#### The data ####

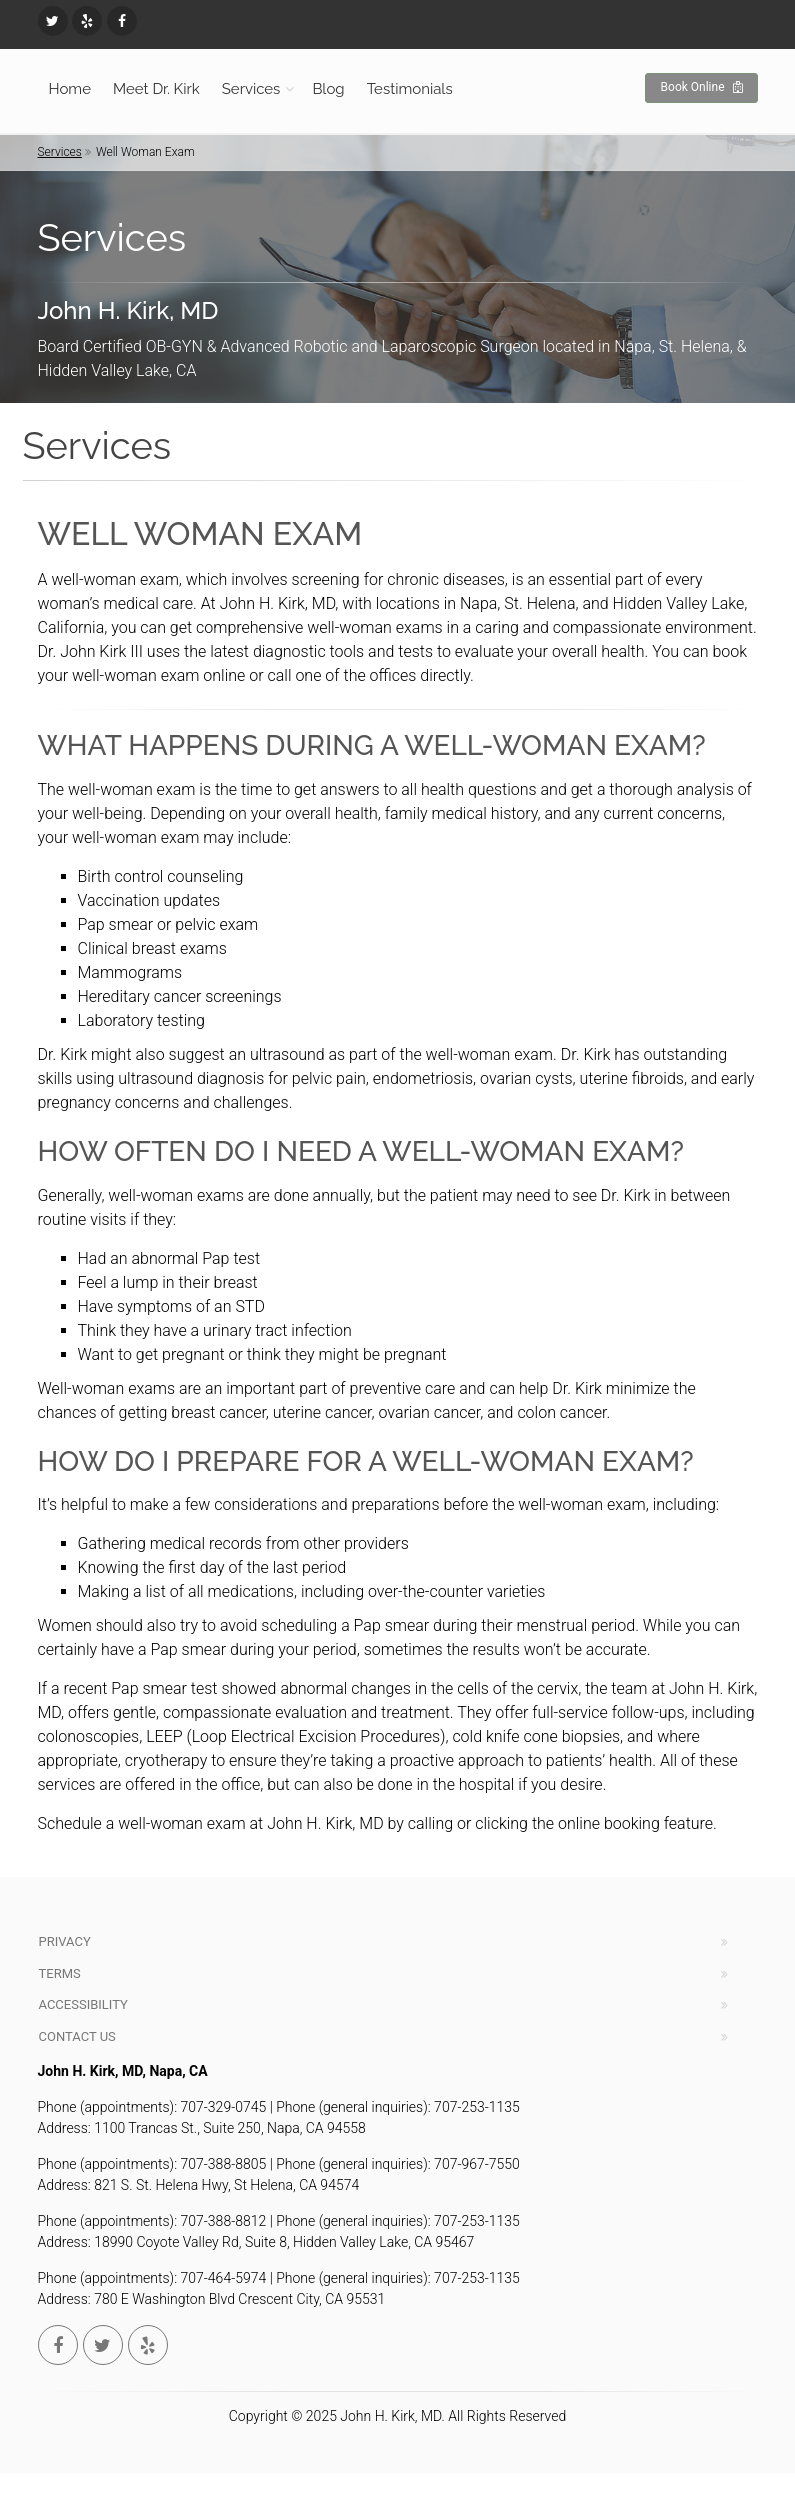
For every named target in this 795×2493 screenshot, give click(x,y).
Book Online (701, 87)
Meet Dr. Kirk (156, 89)
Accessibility (83, 2004)
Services (251, 89)
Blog (328, 89)
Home (70, 89)
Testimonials (410, 89)
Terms (60, 1973)
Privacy (65, 1941)
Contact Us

####

[Given exercise] Format the lines above as a numbered list, omitting any blank lines and leaving the picture out of the result.

[Task answer]
1. For every named target in this 795×2493 screenshot, give click(x,y).
2. Book Online (701, 87)
3. Meet Dr. Kirk (156, 89)
4. Accessibility (83, 2004)
5. Services (251, 89)
6. Blog (328, 89)
7. Home (70, 89)
8. Testimonials (410, 89)
9. Terms (60, 1973)
10. Privacy (65, 1941)
11. Contact Us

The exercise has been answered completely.